CA - Oceano Dunes dilemma: End of off-road recreation highlights conservation versus recreation debate
Three hours north of LA is the only stretch of beach in the Golden State you can drive your car onto. But at Oceano Dunes, off-highway vehicles (OHVs) reign supreme.
The wind is really blowing and the Pacific is in sight as Cesar Meza sits behind the wheel of his black SUV atop one of the countless sandy hills in the Oceano Dunes State Vehicular Recreation Area.
“We’re out here four-wheeling, enjoying the dunes,” he says through a rolled-down window. “Having fun, spending time with the friends, family.”
Along with Meza and his buddies, people are out cruising the dunes on quads, motorcycles, and yes, even aptly named dune buggies.

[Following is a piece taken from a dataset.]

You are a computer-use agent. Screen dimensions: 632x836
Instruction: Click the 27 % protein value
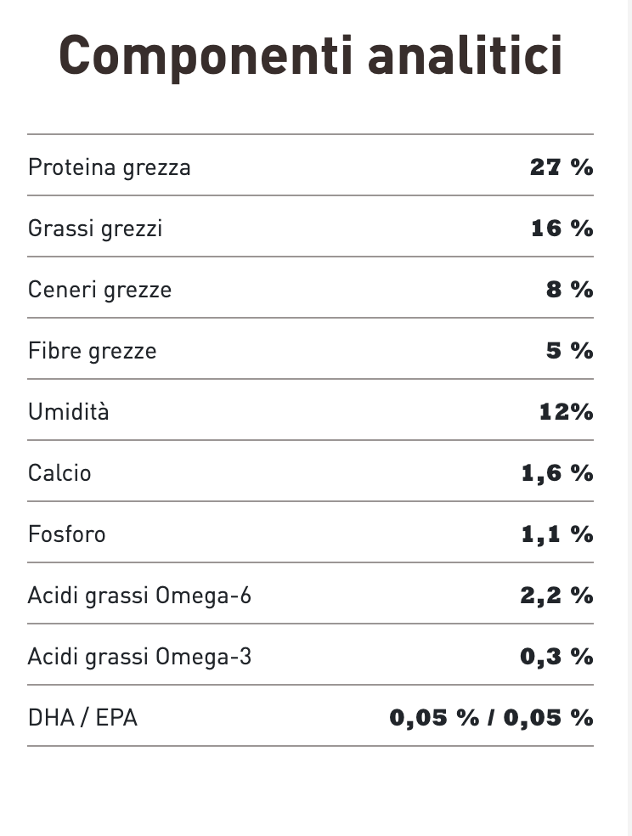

But the clock is winding down on all this off-road action. After almost 40 years of OHV access, the California Coastal Commission recently decided it was taking too much of a toll on the environment. They said four-wheeling will be reduced to no-wheeling in three years, and that has a lot of people, including Meza, bummed.
“We’re actually pretty sad because it’s something that’s fun,” says Meza, taking in the sandy landscape. “We get along with everybody here. It’s something that distracts you, gets you out of the normal routine.”

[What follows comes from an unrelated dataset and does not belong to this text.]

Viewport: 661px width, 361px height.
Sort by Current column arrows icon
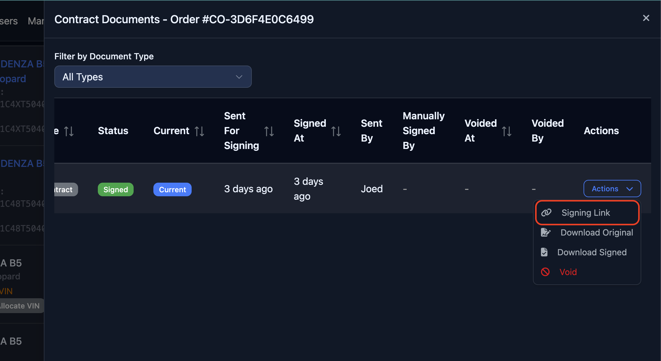point(199,131)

Walking along the beach that leads to the dunes, you see families have parked their trucks and SUVs — some even tempting fate with their cars — on the shore and are having picnics or just goofing around. Some people are walking their dogs, and kite surfers are in the water making a difficult sport look tempting and easy.
And then a mile down, the distinct whine of ATV engines can be heard along with the surf and the wind.